Morsa Images / Getty Images

« Ne pas avoir de place au travail, ça donne l’impression de ne pas compter, d’être remplaçable » explique Delphine

VIE DE BUREAU – « Je veux juste un coin avec des photos de mon chien et des petites plantes », soupire Capucine. Depuis la démocratisation du télétravail, son entreprise est passée en flex office, une pratique qui consiste à ne plus attribuer un bureau aux salariés, mais plutôt à laisser chacun s’installer où il le souhaite le matin et à débarrasser ses affaires chaque soir.

Pour les salariés concernés, cela signifie la fin du voisin de bureau quotidien, des dessins d’enfants sur les murs ou des succulentes à arroser de temps en temps. Un changement difficile à digérer : parmi les interrogés à ce sujet, rares sont les heureux de cette mutualisation de l’espace de travail. Pourquoi est-il aussi important de pouvoir s’approprier sa bulle au bureau ? Le HuffPost a interrogé des salariés et des psychologues du travail et recueilli leurs réponses.

Des objets qui rassurent en cas d’anxiété

Quand on aborde la question du flex office, les interrogés mentionnent en premier lieu la personnalisation de leurs espaces de travail. « Mon bureau, c’est un îlot de chez moi  au travail, pas un espace comme un autre dans l’entreprise. C’est important, j’y passe quand même trois jours par semaine. Ne pas avoir ce petit espace à moi est déprimant et usant », poursuit Capucine, technicienne dans la post-production, que le flex office prive d’« un tapis de souris coloré, d’un mug assorti… Ça n’a pas l’air, mais ça fait du bien. Je n’aime pas ranger mes affaires dans un casier tous les soirs et ne pas avoir de place fixe. »
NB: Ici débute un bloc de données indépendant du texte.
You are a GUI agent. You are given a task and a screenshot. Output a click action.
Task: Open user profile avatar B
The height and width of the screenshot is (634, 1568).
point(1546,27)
Pour la coach et psychologue du travail Noémie Le Menn, personnaliser son lieu de travail, c’est reconstruire son univers autour de soi : « Mettre des choses qui rassurent, des photos des gens qu’on aime ou des objets qu’on connaît, c’est un comportement qui a souvent pour fonction de rassurer et de réduire l’anxiété. Ces décorations sont, en quelque sorte, des grigris. » Un constat confirmé par Capucine : « Dans mon dernier job, j’avais mon propre bureau et ma déco, c’était une vraie bouée de sauvetage pendant les journées difficiles. » Des babioles qui prouvent aussi une forme de sécurité au travail : « Si on peut laisser quelque chose qui est à nous dans un espace, et l’y retrouver à notre retour, c’est qu’il nous appartient un peu », abonde Noémie Le Menn.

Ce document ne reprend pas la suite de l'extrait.